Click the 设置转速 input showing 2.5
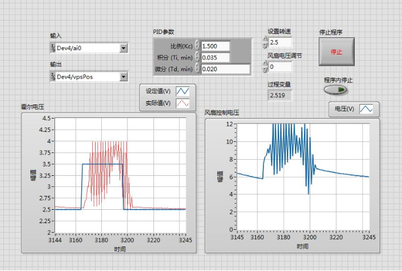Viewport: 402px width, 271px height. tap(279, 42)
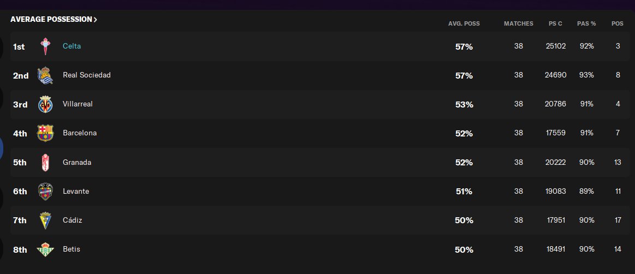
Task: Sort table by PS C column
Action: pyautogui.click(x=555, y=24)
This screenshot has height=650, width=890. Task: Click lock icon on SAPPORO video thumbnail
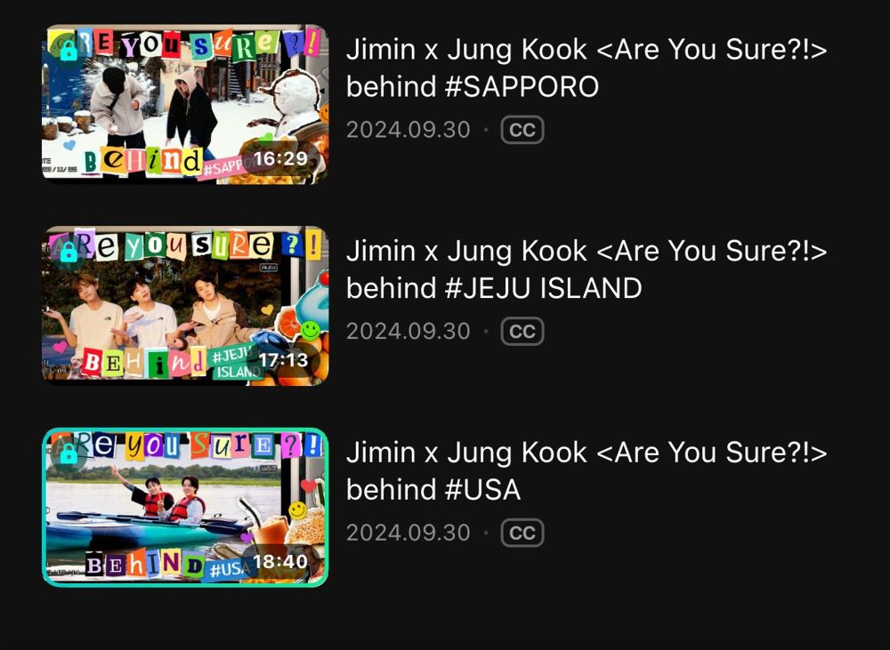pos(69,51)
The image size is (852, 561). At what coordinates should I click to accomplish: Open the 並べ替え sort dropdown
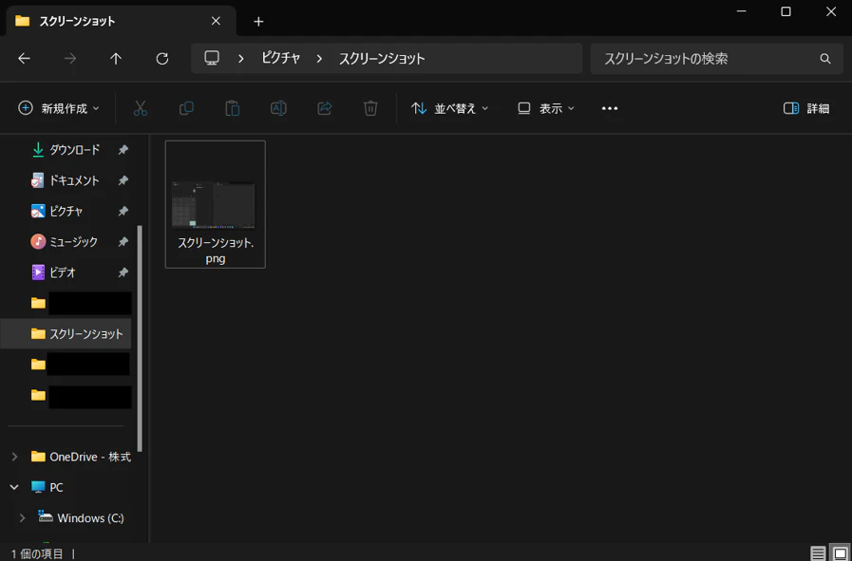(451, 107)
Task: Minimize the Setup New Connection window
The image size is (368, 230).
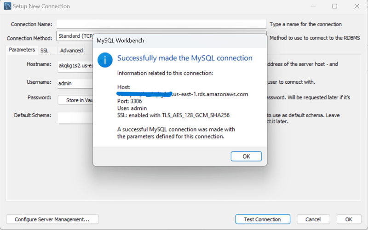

····················

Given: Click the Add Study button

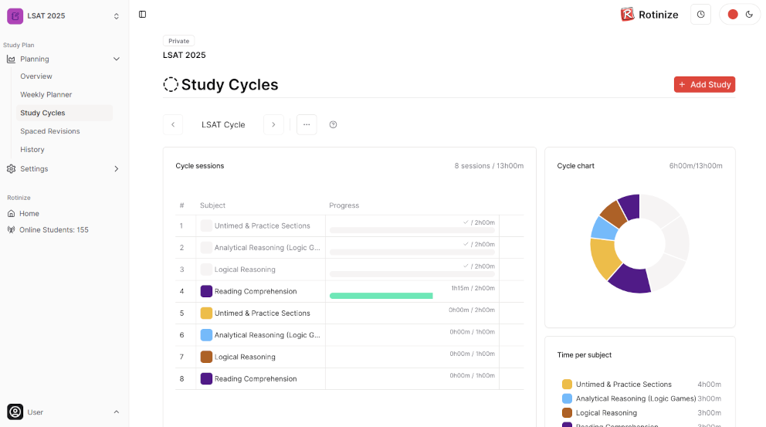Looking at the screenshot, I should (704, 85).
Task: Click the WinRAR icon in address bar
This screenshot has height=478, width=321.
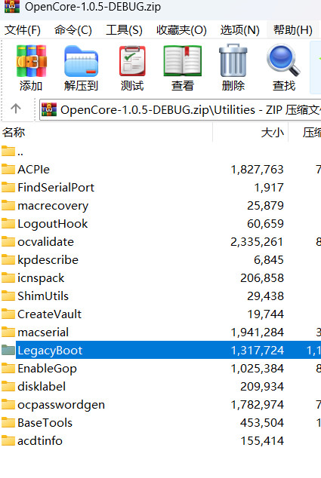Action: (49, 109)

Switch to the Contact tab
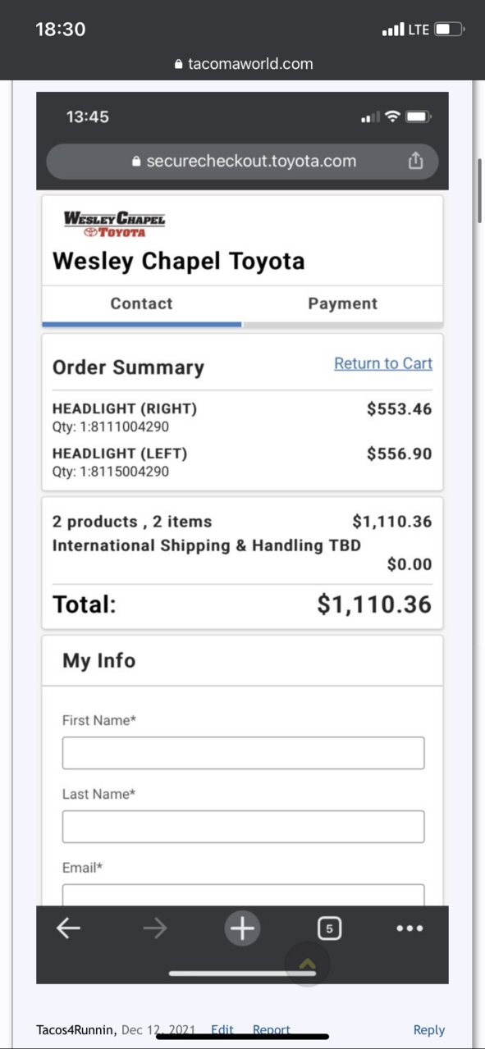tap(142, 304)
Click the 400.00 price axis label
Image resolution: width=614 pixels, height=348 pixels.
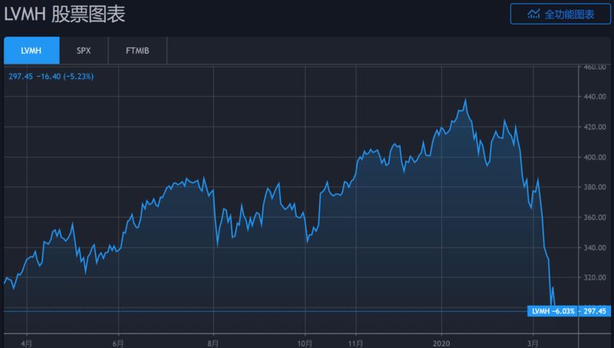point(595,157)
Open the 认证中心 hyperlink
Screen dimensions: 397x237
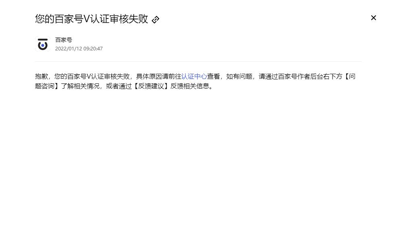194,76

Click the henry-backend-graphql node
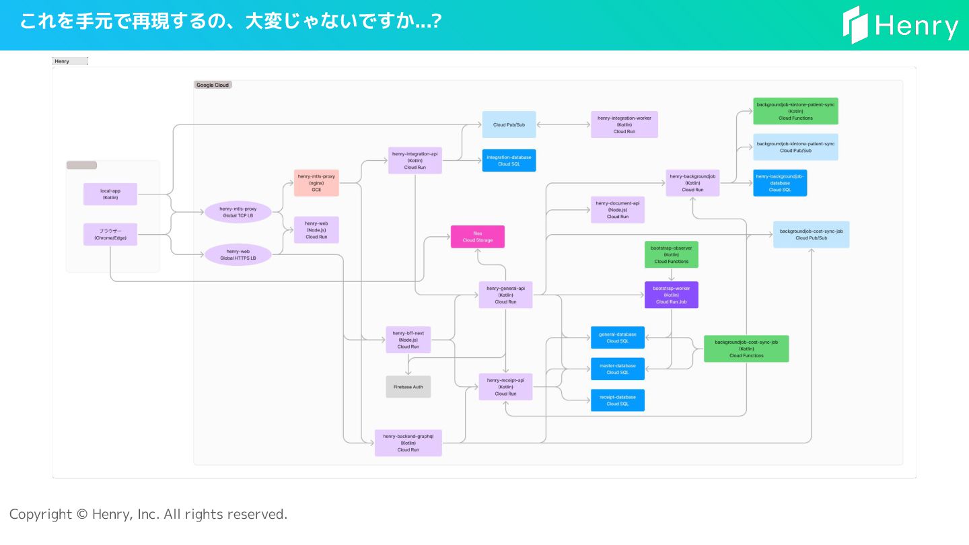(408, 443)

····················

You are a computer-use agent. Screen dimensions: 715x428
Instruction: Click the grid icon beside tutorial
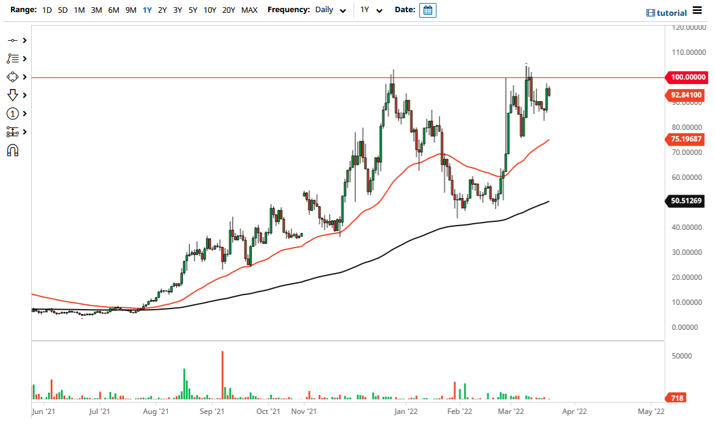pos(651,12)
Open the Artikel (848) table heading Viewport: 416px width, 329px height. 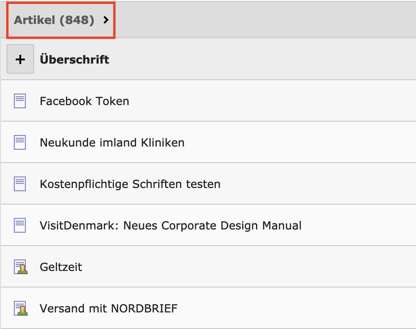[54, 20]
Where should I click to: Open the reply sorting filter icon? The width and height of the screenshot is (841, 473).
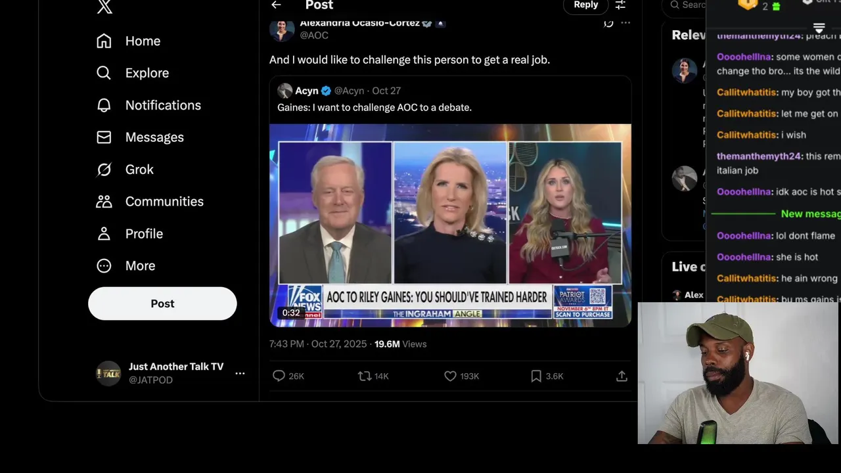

····················

ABOUT THIS TASK: When you reach the line containing "The image size is (852, 561)." in the entries above, begin restating word for word, and stop once the line containing "The image size is (368, 230)." has been given. Omit the pictures.

EXERCISE SOLUTION:
The image size is (852, 561). At what coordinates should I click to accomplish: Open the 並べ替え sort dropdown
(451, 107)
Task: Minimize the Setup New Connection window
The image size is (368, 230).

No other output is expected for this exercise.